**SET TASK 1:** In the post on turning chaos into organized chaos, what state does the writer currently live in?
**SET TASK 2:** Translate this sentence from the organized chaos post into Spanish: "It doesn’t come naturally to most people to keep every piece of their lives in perfect order; we often need tools to help us keep all of the important stuff in place so we can move through the murky waters of life in the most organized and efficient way possible."
**SET TASK 3:** Reproduce everything in the organized chaos post from "I’m not exactly" down to "be anything but.".

**TEXT BLOCK:**
::::::

3 Simple Ways To Turn Regular Chaos Into Organized Chaos In 2019
Brought to you in partnership with Adobe Document Cloud.
Life isn’t always easy. In fact, it rarely is. We all know that. Life is the messy thing that gets in the way of all of the awesome stuff we promise ourselves we’re going to do every New Year as the clock strikes midnight. For me, this year is an entirely different monster to tackle. Within the span of one week during the fall, I got engaged and found out that my now-fiance and I needed to move to the Midwest for his job. We currently live in Connecticut, so this move has been a terribly hard pill to swallow for me (a through-and-through Nutmegger). Our careers are both the busiest they’ve ever been, and with a move halfway across the country looming and a wedding to begin planning, I’ve accepted that this year is going to be one full of change, and the changes are going to be significant enough that I may need to put a few new systems in place to keep things running as smoothly as they’ll need to run.
I’m not exactly an organizational disaster, but I’ve never really been a natural planner — and truly, I’d bet good money that a lot of you are the same way. It doesn’t come naturally to most people to keep every piece of their lives in perfect order; we often need tools to help us keep all of the important stuff in place so we can move through the murky waters of life in the most organized and efficient way possible. So, in partnership with Adobe Document Cloud, I wanted to share the strategies I’ll be using this year. In short, I’ll be taking myself on a journey to turn actual chaos into more palatable, neat-and-organized chaos in 2019 using this three-step method to keep my life calm, cool, and collected during a period of time that should be anything but.

::::::

**DATA:**
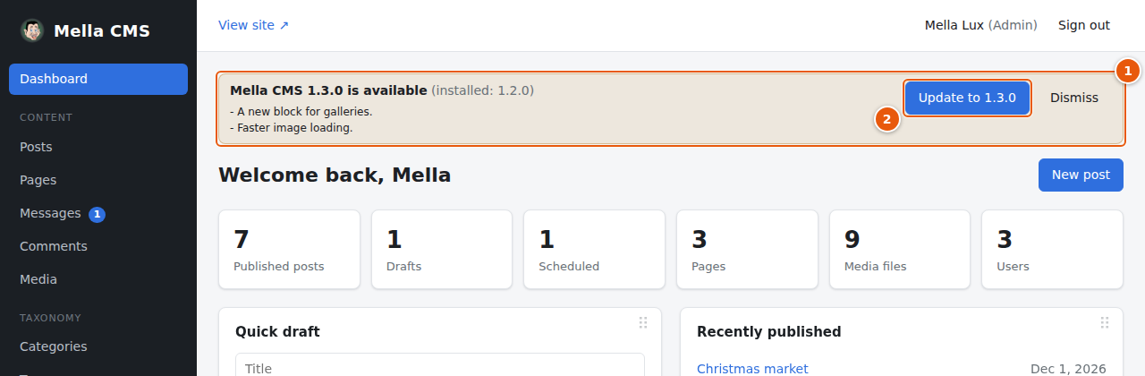The image size is (1145, 376).
Task: Click the Mella CMS avatar logo
Action: click(x=32, y=30)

::::::

**EXPECTED OUTPUT 1:** Connecticut

**EXPECTED OUTPUT 2:** A la mayoría de las personas no les resulta natural mantener cada parte de su vida en perfecto orden; a menudo necesitamos herramientas que nos ayuden a mantener en su sitio todo lo importante para poder avanzar por las aguas turbias de la vida de la manera más organizada y eficiente posible.

**EXPECTED OUTPUT 3:**
I’m not exactly an organizational disaster, but I’ve never really been a natural planner — and truly, I’d bet good money that a lot of you are the same way. It doesn’t come naturally to most people to keep every piece of their lives in perfect order; we often need tools to help us keep all of the important stuff in place so we can move through the murky waters of life in the most organized and efficient way possible. So, in partnership with Adobe Document Cloud, I wanted to share the strategies I’ll be using this year. In short, I’ll be taking myself on a journey to turn actual chaos into more palatable, neat-and-organized chaos in 2019 using this three-step method to keep my life calm, cool, and collected during a period of time that should be anything but.